Let me restate that the one person distilled down in the inquiry by the Australian Defence Force’s due process of examining these allegations said—and I requote this for the benefit of senators:

I did not observe any mistreatment at Camp Cropper.

Further, at paragraph 232, in reply to questions regarding what he did and who, if anyone, he reported to, he stated:

I expressed my concerns—

and those were concerns about cell sizes and—

about the possible abuse of detainees to Australian government officials on my return to Australia at the end of March 2004 and recommended that Australia should not be involved in the interview process.
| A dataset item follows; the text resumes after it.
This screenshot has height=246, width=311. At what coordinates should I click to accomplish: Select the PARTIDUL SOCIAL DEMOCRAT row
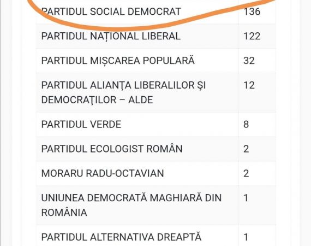click(156, 11)
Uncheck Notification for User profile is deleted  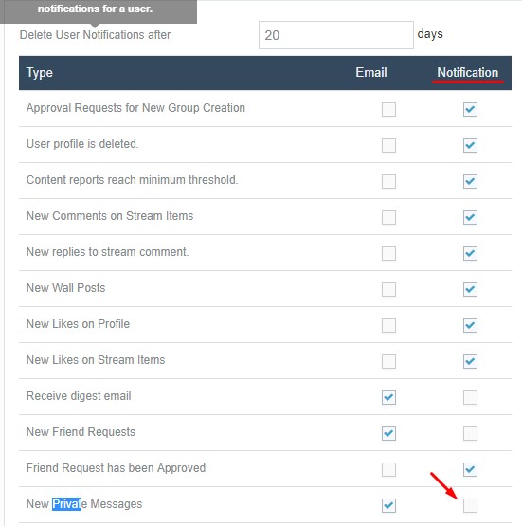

It was borne out that no Australian was involved in the interview process or the interrogation process, other than as set out by me and by the report. It is absolutely clear from all the evidence and the facts. May I say that the attack this morning on Dr Gee is understandable. There is substantial disappointment and frustration on the part of the opposition in this place because they have no smoking gun—no evidence, nothing, not a feather to fly with—in this allegation against ADF personnel or any Australians serving in Iraq at the time of the realisation of what was happening at Abu Ghraib.

I come back to the one witness who could and did bring the facts to the committee: Mr Rod Barton. He said, ‘I did not observe any mistreatment.’ His evidence in his transcripts is clear. He was in no capacity an observer of, or a person who brings actual factual evidence of any tangible sort about, interrogation or mistreatment of prisoners by Australians in Iraq. This report gives the ADF a clean bill of health.

As an aside to all this, I say that, when an Australian citizen, for whatever reason, decides not to attend and make himself available for a Senate inquiry, he is—and thank goodness he is—absolutely entitled so to do. He is under no constraint, no compulsion whatsoever, to come before a Senate inquiry. The Senate has the power to bring him, should it so resolve. No such application, no such motion, was directed from the committee to the Senate. For Senator Faulkner to now want to heap the blame for his disappointment at the feet of Dr Gee is outrageous. I have no doubt that Dr Gee is a person of outstanding and high reputation in the community, and I for one support him, knowing as I do the witch-hunt factors that are involved in some of these inquiries put on, by virtue of the former construction of the numbers of this place, by the opposition.

Dr Gee was right, and I stand to defend him and his right not to appear before the Senate committee. If the committee had wanted him to appear and if he was considered by any member of the committee to have knowledge and the capacity to provide evidence to assist in the terms of reference, the committee should have passed a resolution that he be subpoenaed to attend. It did not do so. I for one will never, ever condone the condemning of an Australian citizen for exercising his right not to appear before a Senate committee.

I commend this report to the Senate. It was an important reference. It absolves absolutely the minister and the Australian Defence Force. I am very proud of them at all times, as they well know.